» **HOW TO COMPLETE THIS TASK**
The answer is the number of lines in the data that contain the word "Open"; give it alone.

[TASK DATA]

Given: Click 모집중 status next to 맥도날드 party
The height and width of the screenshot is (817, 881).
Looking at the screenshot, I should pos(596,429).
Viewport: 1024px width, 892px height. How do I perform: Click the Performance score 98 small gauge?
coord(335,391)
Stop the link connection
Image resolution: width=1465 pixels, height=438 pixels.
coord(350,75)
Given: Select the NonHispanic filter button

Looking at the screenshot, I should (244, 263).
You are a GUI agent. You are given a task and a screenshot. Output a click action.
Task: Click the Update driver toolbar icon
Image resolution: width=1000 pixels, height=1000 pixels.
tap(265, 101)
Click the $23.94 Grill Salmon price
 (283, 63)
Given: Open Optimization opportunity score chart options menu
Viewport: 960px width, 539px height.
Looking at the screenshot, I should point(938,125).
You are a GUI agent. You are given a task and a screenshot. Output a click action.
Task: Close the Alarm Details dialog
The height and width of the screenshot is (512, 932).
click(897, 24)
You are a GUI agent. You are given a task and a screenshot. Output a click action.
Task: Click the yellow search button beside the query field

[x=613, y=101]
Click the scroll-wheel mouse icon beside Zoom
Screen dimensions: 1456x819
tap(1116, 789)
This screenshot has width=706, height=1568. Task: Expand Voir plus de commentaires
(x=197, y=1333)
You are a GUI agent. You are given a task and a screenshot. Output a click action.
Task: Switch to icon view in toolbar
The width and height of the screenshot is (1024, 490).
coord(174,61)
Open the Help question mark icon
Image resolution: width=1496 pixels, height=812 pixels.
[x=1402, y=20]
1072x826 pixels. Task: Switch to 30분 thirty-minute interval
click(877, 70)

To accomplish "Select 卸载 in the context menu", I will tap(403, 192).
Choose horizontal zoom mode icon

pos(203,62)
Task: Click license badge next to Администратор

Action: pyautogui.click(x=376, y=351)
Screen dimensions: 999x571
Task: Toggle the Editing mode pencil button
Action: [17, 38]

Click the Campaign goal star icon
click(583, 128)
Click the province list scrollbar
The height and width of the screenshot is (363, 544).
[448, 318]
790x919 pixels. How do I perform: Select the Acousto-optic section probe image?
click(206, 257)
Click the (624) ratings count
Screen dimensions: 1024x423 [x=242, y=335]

[/TASK DATA]

» **WRITTEN RESPONSE**
2